Can the solution to a POMDP be found using linear programming?

Question

It is known that Markov decision processes (MDPs) can be solved using linear programming (see page 24 of Carlos Guestrin's PhD dissertation). The linear program is:

$$min_{V(x)} \sum_x \alpha(x)V(x)\\ \text{subject to: } V(x) \ge R(x,a) + \gamma\sum_{x'}P(x'|x,a)V(x')\text{ for all }x\in X, a\in A$$

where $V(x)$ is the value of starting at state $x$ (note that $V(x)$ is the decision variable), parameters $\alpha(x)>0$ for all $x$ which are termed state relevance weights and are typically normalized, that is $\sum_x\alpha(x)=1$ (the solution of the above LP is actually, surprisingly, independent of the exact choice of $\alpha$), $R(x,a)$ is the reward obtained in state $x$ when action $a$ is taken, and $P(x'|x,a)$ is the probability that transition to state $x'$ when we take action $a$ in state $x$.

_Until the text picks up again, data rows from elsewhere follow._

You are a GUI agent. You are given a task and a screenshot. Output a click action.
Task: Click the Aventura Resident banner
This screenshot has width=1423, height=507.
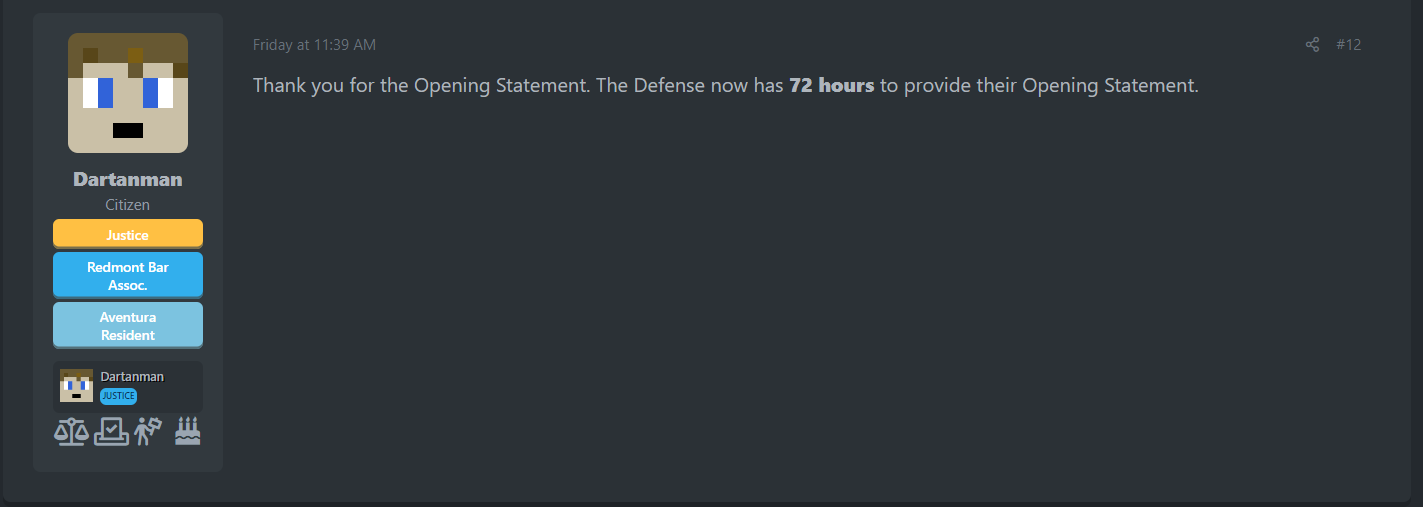[x=128, y=326]
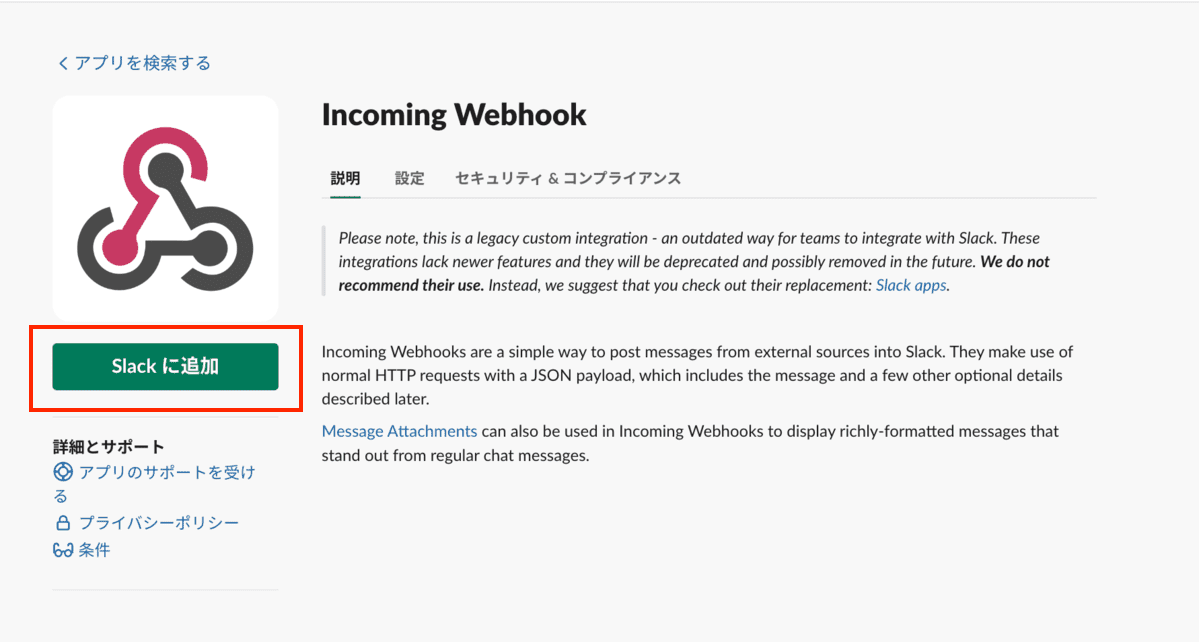Screen dimensions: 1199x642
Task: Open the アプリを検索する back link
Action: (142, 63)
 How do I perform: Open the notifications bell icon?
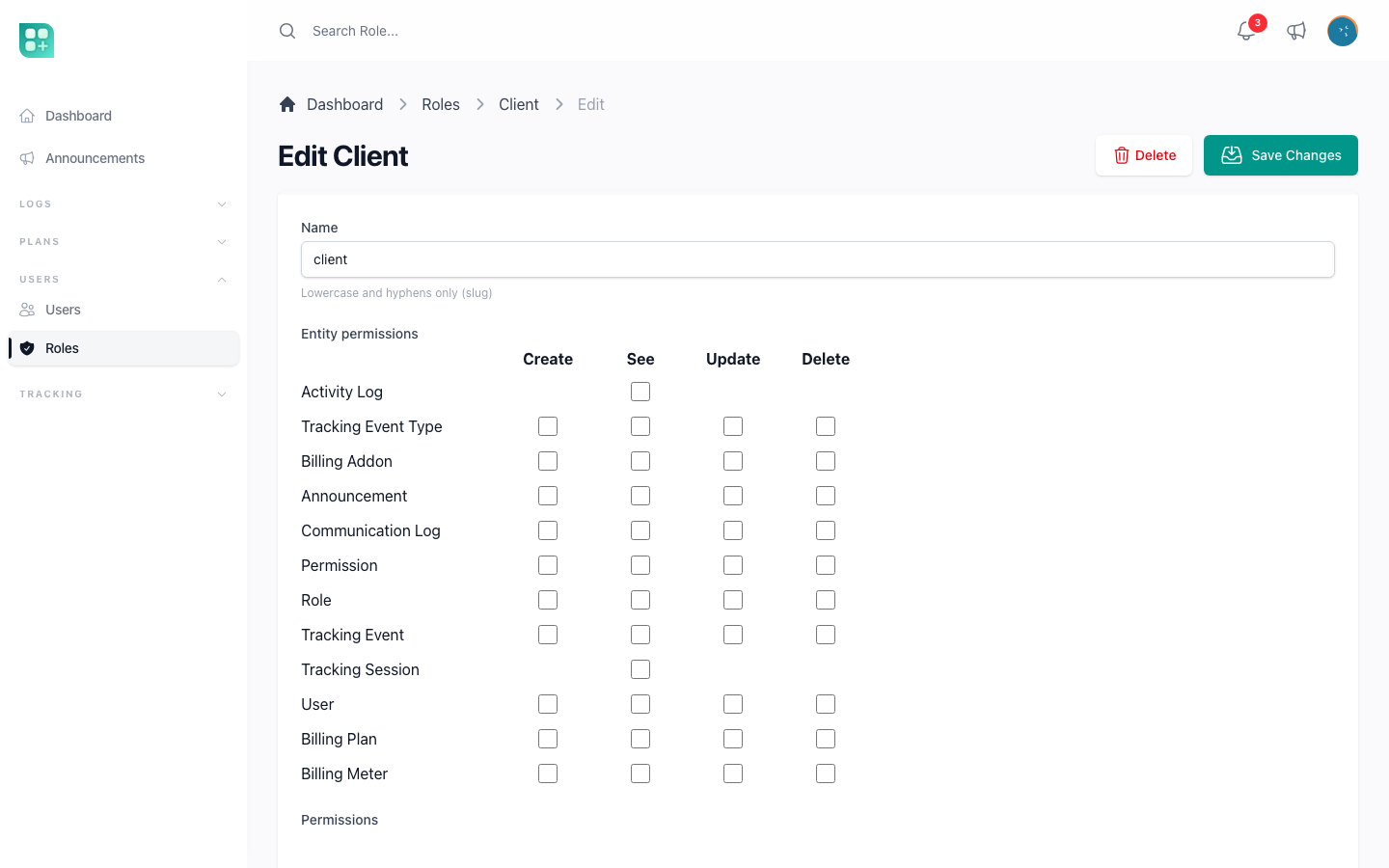click(x=1246, y=31)
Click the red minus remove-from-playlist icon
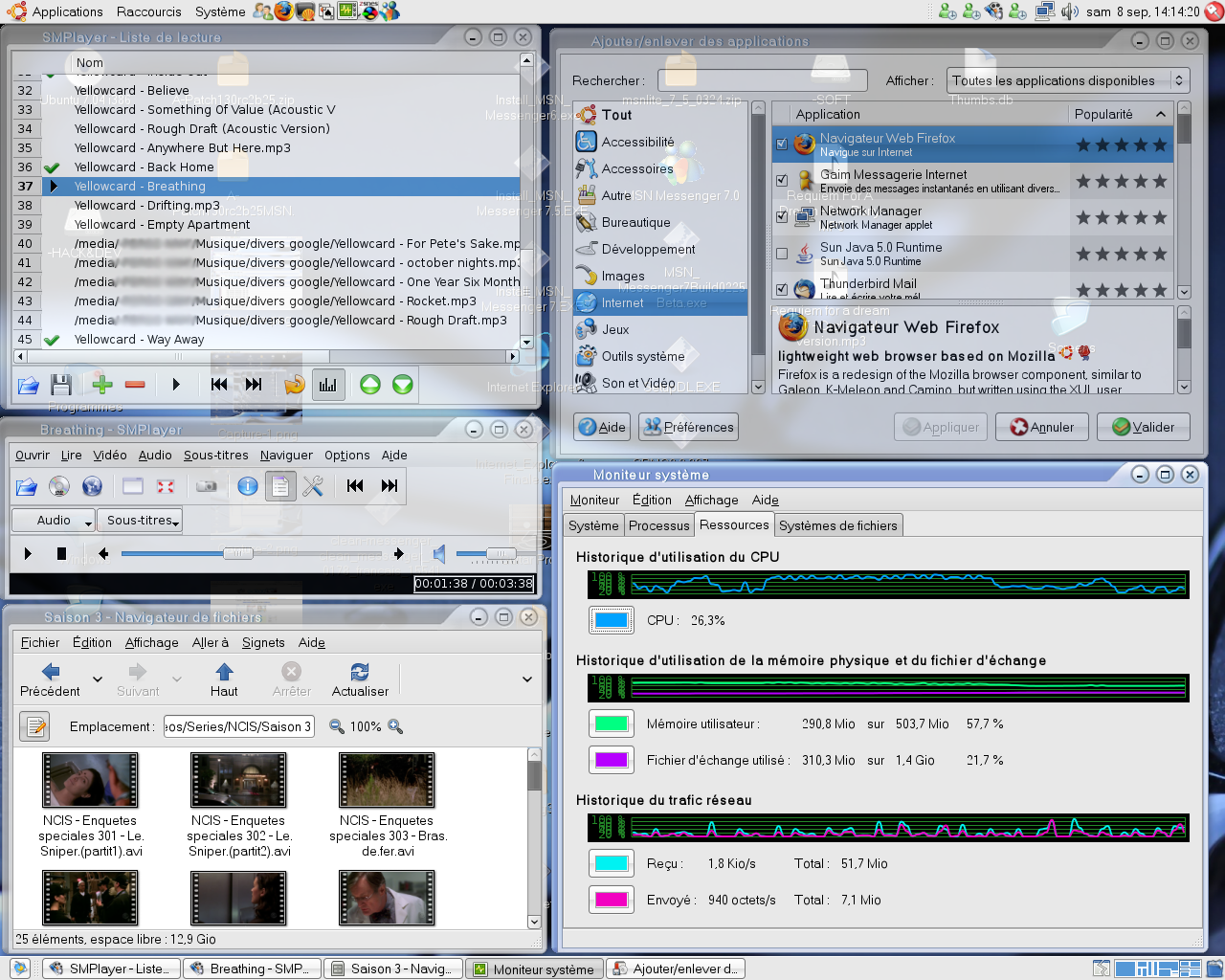Viewport: 1225px width, 980px height. [x=135, y=385]
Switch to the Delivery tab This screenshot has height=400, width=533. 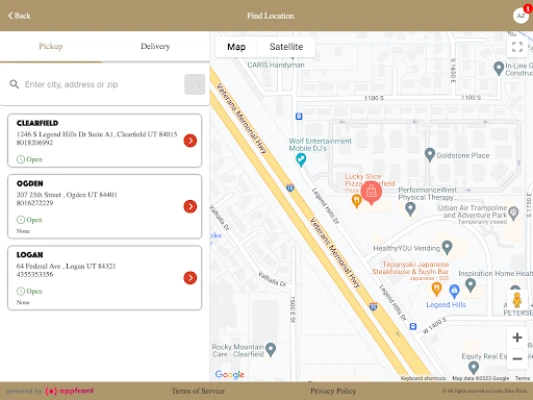tap(155, 47)
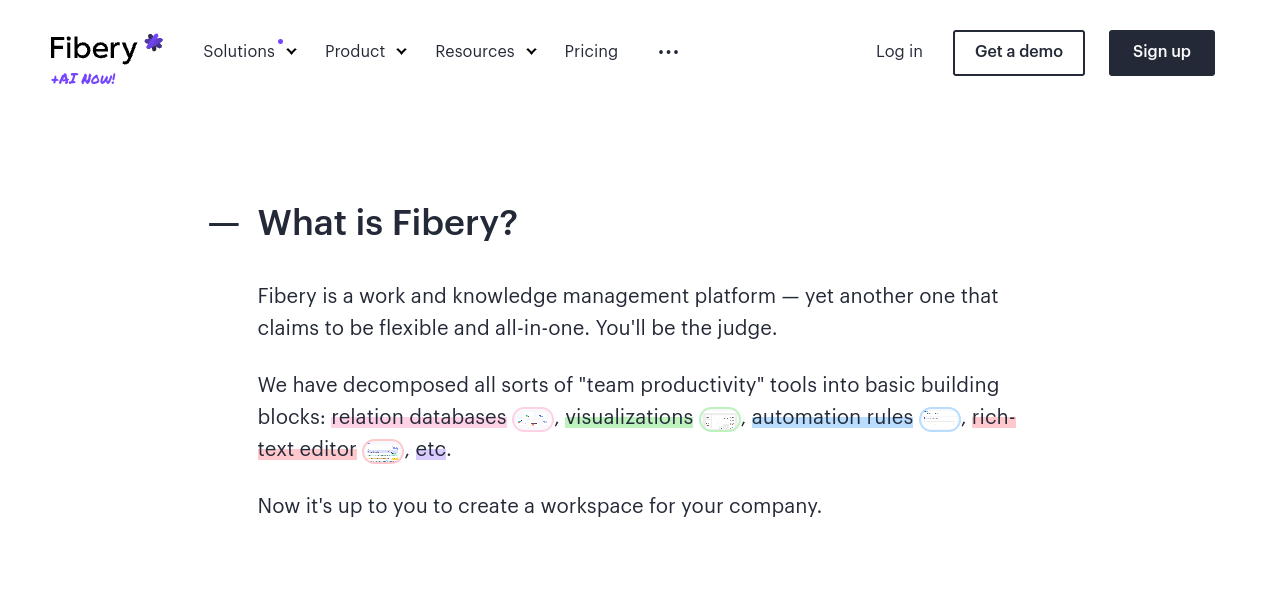Image resolution: width=1280 pixels, height=600 pixels.
Task: Click the blue pill icon after automation rules
Action: click(x=940, y=420)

Question: does anyone know of a similar linear programming formulation for solving partially observable Markov decision processes (POMDPs)?

Answer 1

What is known about the complexity of finding optimal policies for POMDPs indicates that solution by Linear Programming is not possible in the general case. When the decision horizon is bounded (finite), finding optimal POMDP policies is PSPACE-hard (Papadimitriou and Tsitsiklis, 1987). When the decision horizon is infinite and we are using e.g. the geometrically discounted rewards, finding optimal POMDP policies is unsolvable (Madani, Hanks, Condon 1999). Linear Programming is solvable in polynomial time, and (efficient) reductions from the above PSPACE-hard and unsolvable problems to Linear Programming therefore are not believed to exist and do not exist, respectively. Solution of POMDPs in sufficiently simple special cases is possible with LP, of course (like MDPs, which are fully observable POMDPs).